- WORK INSTRUCTION:
Print exactly the lines below between the line holding "Rochie elegantă din crep" and the line holding "Rochie elegantă din bumbac, midi, albă", inclusive, and nothing more.

- DATA:
•••

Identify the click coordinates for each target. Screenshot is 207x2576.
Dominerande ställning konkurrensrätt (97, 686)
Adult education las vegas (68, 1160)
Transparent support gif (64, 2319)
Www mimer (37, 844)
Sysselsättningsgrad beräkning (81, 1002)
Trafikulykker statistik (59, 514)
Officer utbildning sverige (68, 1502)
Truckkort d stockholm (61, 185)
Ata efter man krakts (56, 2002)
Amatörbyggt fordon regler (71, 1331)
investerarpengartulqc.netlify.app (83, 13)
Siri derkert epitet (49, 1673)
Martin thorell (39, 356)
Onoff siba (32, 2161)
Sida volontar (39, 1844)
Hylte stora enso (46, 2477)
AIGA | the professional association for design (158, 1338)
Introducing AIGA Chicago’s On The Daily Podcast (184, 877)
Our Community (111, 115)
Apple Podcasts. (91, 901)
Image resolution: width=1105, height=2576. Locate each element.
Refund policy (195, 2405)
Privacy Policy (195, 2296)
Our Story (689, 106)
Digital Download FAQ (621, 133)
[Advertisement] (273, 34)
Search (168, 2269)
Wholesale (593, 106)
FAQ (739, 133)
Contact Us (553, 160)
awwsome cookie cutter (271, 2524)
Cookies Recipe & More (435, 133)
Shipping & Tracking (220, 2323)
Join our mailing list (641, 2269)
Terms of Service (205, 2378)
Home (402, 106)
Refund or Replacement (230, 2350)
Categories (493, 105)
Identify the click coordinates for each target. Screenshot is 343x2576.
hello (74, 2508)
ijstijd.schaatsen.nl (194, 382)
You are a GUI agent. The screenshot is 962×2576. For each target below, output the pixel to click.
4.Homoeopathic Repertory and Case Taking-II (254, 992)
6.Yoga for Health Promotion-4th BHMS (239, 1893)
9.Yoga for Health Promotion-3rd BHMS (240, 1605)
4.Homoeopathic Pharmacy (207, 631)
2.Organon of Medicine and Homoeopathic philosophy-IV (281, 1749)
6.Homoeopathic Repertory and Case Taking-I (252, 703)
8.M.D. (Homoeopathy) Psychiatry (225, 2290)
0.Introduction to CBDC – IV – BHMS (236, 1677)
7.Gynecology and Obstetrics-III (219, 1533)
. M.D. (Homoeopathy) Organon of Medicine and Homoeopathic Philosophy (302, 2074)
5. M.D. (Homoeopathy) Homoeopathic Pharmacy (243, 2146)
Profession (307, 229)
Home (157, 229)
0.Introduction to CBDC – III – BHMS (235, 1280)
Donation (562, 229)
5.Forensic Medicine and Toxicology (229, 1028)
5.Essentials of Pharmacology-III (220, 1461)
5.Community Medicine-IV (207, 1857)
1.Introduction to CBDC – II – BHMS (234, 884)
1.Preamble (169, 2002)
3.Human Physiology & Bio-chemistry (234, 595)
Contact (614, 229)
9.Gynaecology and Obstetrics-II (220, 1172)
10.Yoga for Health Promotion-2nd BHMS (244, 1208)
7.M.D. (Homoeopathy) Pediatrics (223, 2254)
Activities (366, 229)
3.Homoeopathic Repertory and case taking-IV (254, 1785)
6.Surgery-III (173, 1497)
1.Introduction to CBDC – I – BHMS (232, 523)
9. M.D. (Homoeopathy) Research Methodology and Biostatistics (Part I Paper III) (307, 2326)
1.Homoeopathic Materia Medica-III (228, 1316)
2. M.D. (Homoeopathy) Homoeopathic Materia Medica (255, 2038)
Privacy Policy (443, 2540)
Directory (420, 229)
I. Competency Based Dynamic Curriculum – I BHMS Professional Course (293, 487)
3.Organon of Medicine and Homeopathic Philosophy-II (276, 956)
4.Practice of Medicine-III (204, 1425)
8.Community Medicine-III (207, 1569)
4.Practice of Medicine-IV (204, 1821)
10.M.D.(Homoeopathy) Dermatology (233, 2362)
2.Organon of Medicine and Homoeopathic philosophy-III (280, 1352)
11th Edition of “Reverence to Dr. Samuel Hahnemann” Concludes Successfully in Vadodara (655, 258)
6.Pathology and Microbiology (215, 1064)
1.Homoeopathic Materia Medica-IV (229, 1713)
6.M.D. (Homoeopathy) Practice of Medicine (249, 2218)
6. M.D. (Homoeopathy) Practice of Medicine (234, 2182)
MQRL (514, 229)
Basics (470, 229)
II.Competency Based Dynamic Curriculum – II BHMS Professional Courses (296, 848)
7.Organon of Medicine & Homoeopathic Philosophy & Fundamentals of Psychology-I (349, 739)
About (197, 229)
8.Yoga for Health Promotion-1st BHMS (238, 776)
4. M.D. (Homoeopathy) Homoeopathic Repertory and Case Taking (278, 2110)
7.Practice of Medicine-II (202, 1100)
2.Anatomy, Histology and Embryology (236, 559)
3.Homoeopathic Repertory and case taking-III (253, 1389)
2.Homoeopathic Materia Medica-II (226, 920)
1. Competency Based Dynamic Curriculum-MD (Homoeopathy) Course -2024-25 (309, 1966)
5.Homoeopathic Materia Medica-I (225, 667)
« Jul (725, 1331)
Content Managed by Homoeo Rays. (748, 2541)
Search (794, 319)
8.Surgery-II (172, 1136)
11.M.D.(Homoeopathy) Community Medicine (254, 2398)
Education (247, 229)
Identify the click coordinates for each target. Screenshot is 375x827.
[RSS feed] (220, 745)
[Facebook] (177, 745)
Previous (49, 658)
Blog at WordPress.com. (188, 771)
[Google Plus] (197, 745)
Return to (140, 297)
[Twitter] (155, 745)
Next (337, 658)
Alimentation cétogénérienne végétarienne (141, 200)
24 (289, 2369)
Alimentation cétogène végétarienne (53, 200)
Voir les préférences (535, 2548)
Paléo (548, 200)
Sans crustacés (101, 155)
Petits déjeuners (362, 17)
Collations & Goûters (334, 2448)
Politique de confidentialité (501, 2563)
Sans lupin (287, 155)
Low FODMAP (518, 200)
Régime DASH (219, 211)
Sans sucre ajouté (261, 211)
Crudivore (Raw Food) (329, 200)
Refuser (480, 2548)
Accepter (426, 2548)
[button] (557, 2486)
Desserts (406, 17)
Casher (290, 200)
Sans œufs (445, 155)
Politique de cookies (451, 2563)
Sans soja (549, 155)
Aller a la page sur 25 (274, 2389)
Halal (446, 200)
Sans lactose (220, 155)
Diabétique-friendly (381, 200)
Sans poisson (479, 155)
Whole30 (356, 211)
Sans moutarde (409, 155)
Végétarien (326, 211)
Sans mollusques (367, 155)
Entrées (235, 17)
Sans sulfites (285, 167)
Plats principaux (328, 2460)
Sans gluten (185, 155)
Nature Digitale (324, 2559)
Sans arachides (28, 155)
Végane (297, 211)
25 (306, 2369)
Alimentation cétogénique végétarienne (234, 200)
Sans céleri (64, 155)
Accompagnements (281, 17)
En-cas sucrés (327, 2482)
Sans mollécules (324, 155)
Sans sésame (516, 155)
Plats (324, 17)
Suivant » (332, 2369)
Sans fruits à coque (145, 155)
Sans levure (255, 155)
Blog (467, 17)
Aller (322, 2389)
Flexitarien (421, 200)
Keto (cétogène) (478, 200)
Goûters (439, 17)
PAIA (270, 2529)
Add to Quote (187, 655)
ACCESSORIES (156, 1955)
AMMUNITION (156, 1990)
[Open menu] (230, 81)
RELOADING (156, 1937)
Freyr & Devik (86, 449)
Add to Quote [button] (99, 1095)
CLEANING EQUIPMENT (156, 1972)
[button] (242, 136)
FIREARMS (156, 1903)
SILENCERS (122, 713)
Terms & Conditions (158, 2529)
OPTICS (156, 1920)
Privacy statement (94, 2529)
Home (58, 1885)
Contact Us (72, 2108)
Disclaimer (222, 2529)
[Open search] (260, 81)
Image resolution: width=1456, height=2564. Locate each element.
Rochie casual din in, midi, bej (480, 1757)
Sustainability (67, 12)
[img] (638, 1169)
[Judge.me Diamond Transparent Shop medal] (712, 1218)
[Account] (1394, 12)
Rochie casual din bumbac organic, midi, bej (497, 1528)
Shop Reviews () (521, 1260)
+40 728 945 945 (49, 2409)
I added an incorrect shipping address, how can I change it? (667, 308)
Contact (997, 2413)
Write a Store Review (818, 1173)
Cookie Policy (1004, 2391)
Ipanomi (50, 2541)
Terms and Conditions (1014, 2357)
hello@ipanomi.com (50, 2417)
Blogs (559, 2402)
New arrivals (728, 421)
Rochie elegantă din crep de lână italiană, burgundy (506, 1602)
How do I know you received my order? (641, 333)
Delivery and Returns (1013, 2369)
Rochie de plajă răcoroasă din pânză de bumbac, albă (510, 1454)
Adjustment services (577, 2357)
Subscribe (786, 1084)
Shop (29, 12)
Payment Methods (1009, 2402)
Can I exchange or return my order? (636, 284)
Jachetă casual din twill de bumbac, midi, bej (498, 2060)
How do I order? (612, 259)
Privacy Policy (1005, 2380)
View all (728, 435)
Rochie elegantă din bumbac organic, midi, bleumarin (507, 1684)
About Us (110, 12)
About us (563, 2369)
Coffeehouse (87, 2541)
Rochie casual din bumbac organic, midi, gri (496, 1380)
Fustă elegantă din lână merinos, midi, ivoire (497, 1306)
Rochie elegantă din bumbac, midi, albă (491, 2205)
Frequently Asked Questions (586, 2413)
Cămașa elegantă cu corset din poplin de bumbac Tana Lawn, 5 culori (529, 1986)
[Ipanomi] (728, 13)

•••

- RESPONSE:
Rochie elegantă din crep de lână italiană, burgundy (506, 1602)
How do I know you received my order? (641, 333)
Delivery and Returns (1013, 2369)
Rochie de plajă răcoroasă din pânză de bumbac, albă (510, 1454)
Adjustment services (577, 2357)
Subscribe (786, 1084)
Shop (29, 12)
Payment Methods (1009, 2402)
Can I exchange or return my order? (636, 284)
Jachetă casual din twill de bumbac, midi, bej (498, 2060)
How do I order? (612, 259)
Privacy Policy (1005, 2380)
View all (728, 435)
Rochie elegantă din bumbac organic, midi, bleumarin (507, 1684)
About Us (110, 12)
About us (563, 2369)
Coffeehouse (87, 2541)
Rochie casual din bumbac organic, midi, gri (496, 1380)
Fustă elegantă din lână merinos, midi, ivoire (497, 1306)
Rochie elegantă din bumbac, midi, albă (491, 2205)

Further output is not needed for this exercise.